As the industrial revolution encouraged increased division of labor, factory owners were looking for ways to increase productivity. Hessen’s specific example was for a cloth weaving spinning jenny. The early models were powered by hand, then by water. Both methods had serious limitations. The goal was to allow the device to be operated “without fingers.” The answer seemed to be in the steam engine which was originally designed for work in the mining industry. The hope was to make it such that a steam engine could be more generically applied to other industrial uses as a “universal motor.”
The engine proved practical, but another issue arose in the increased need (read increased cost) for large amounts of fuel to heat water into steam sufficient to power the weaving factories ‘round-the-clock. This is yet another economic issue that required thought. Enter Nicolas Carnot looking to improved efficiency of the steam engines to increase capacity or lower required fuel. He asked the basic question whether power from steam heat was unbounded. He wanted to know if it were possible to generate steam power with no upper limit at a higher rate than the additional fuel used to increase the required heat. In his approaches to determine the “coefficient of profitable activity” he also managed to establish the foundation of a new scientific discipline within physics known as thermodynamics. Based on Carnot’s efforts other scientists (e.g. Kelvin and Clausius) were eventually able to define the second law of thermodynamics. In this example Hessen depicts these events as a trajectory from a set of economic goals, to employment of an invention, to discovery of a new form of science.

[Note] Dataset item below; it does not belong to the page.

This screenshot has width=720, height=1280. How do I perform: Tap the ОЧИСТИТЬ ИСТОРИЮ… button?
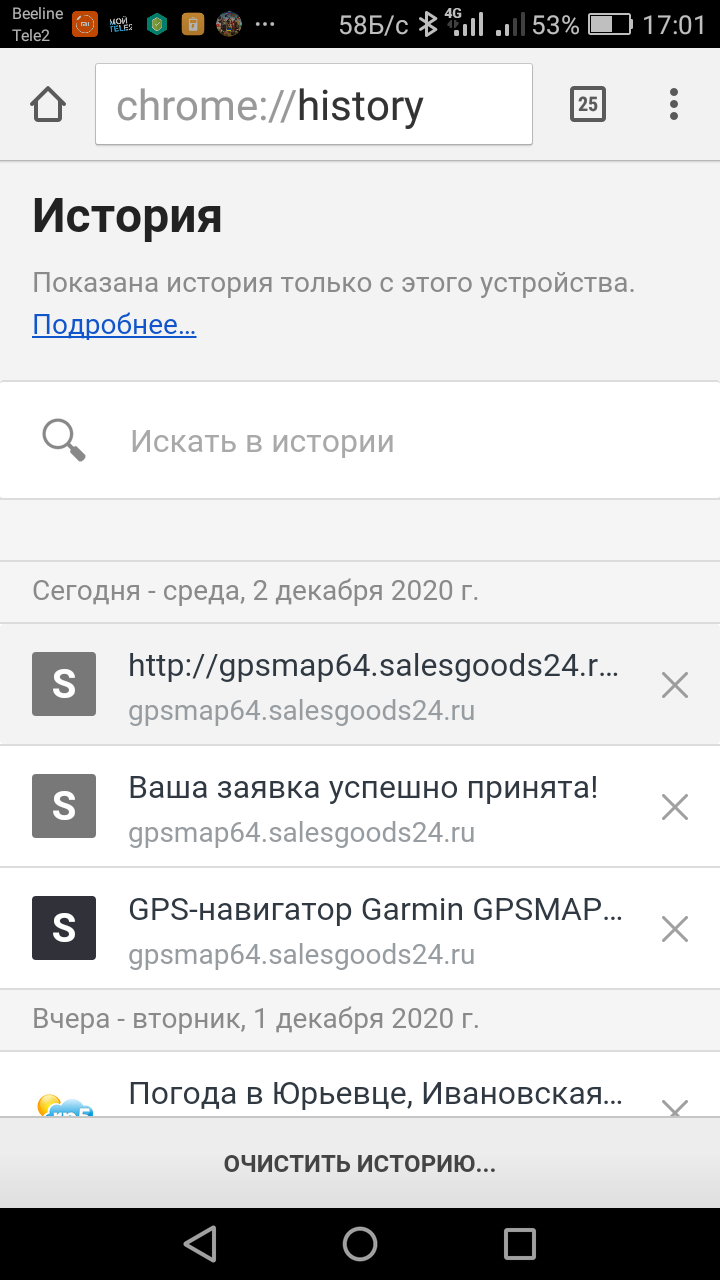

Hessen also points to another way the invention of the steam engine encouraged basic science. Every mechanical invention needs a motive power, a transmission mechanism of that power, and an executing instrument driven by the transmission mechanism. The study of the forms of motion of, and efficiency in, the steam engine led to more general studies of the motion of matter. Hessen specifically points to mechanics, heat, and eventually electricity. Similar to the eventuality of thermodynamics, study in each of these areas for practical application likewise generated new fields of investigation in basic science.
As each of these more and more specific areas of science developed, Hessen draws a correlation to Marxist principles of classification. He points to Friedrich Engels’ conception of “interconnection” and “hierarchy” of the movements of matter as symbolized in the order of various study disciplines within science being both interconnected and forming a hierarchy of social arrangement. Engels provided theories of conservation and conversion of energy based on a “materialistic conception of nature” akin to ideas espoused by Marx and Lenin. Hessen argues these Marxist ideas lead to an understanding of the “historical succession” of the development of the associated sciences of motion. The succession being yet another trajectory from economic goal, to practical invention, to scientific definition.